Acute renal failure
Acute renal failure (ARF) is a rapid loss of renal function due to damage to the kidneys, resulting in retention of nitrogenous (urea and creatinine) and non-nitrogenous waste products that are normally excreted by the kidney. Depending on the severity and duration of the renal dysfunction, this accumulation is accompanied by metabolic disturbances, such as metabolic acidosis (acidification of the blood) and hyperkalaemia (elevated potassium levels), changes in body fluid balance, and effects on many other organ systems. more...
It can be characterised by oliguria or anuria (decrease or cessation of urine production), although nonoliguric ARF may occur. It is a serious disease and treated as a medical emergency.
Renal failure, whether chronic or acute, is usually categorised according to pre-renal, renal and post-renal causes:
- Pre-renal (causes in the blood supply):
- hypotension (decreased blood supply), usually from shock or dehydration and fluid loss, heart attack
- vascular problems, such as atheroembolic disease and renal vein thrombosis (which in part may be secondary to loss of coagulation factors due to renal dysfunction)
- Renal (damage to the kidney itself):
- toxins or medication (e.g. some NSAIDs, aminoglycoside antibiotics, amphotericin B, iodinated contrast, lithium)
- rhabdomyolysis (breakdown of muscle tissue) - the resultant release of myoglobin in the blood affects the kidney; it can be caused by injury (especially crush injury and extensive blunt trauma), statins, MDMA (ecstasy) and some other drugs
- hemolysis (breakdown of red blood cells) - the hemoglobin damages the tubules; it may be caused by various conditions such as sickle-cell disease, and lupus erythematosus
- multiple myeloma, either due to hypercalcemia or "cast nephropathy" (multiple myeloma can also cause chronic renal failure by a different mechanism)
- Acute glomerulonephritis which may due to a variety of causes, such as anti glomerular basement membrane disease/Goodpasture's syndrome, Wegener's granulomatosis or acute lupus nephritis with systemic lupus erythematosus
- Post-renal (causes in the urinary tract):
- urinary retention (as a side-effect of medication or due to benign prostatic hypertrophy, kidney stones)
- obstruction due to abdominal malignancy (e.g. ovarian cancer, colorectal cancer)
Renal failure is generally diagnosed either when creatinine or blood urea nitrogen tests are markedly elevated in an ill patient, especially when oliguria is present.
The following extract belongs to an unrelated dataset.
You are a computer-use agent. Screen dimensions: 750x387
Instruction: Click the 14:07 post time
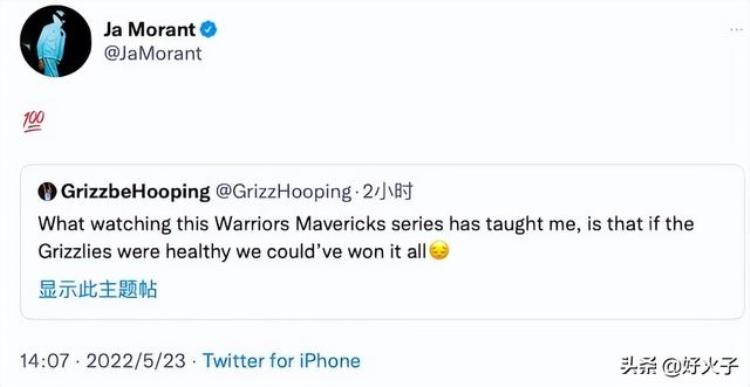[45, 361]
Previous measurements of renal function may offer comparison, which is especially important if a patient is known to have chronic renal failure as well. If the cause is not apparent, a large amount of blood tests and examination of a urine specimen is typically performed to elucidate the cause of acute renal failure, medical ultrasonography of the renal tract is essential to rule out obstruction of the urinary tract.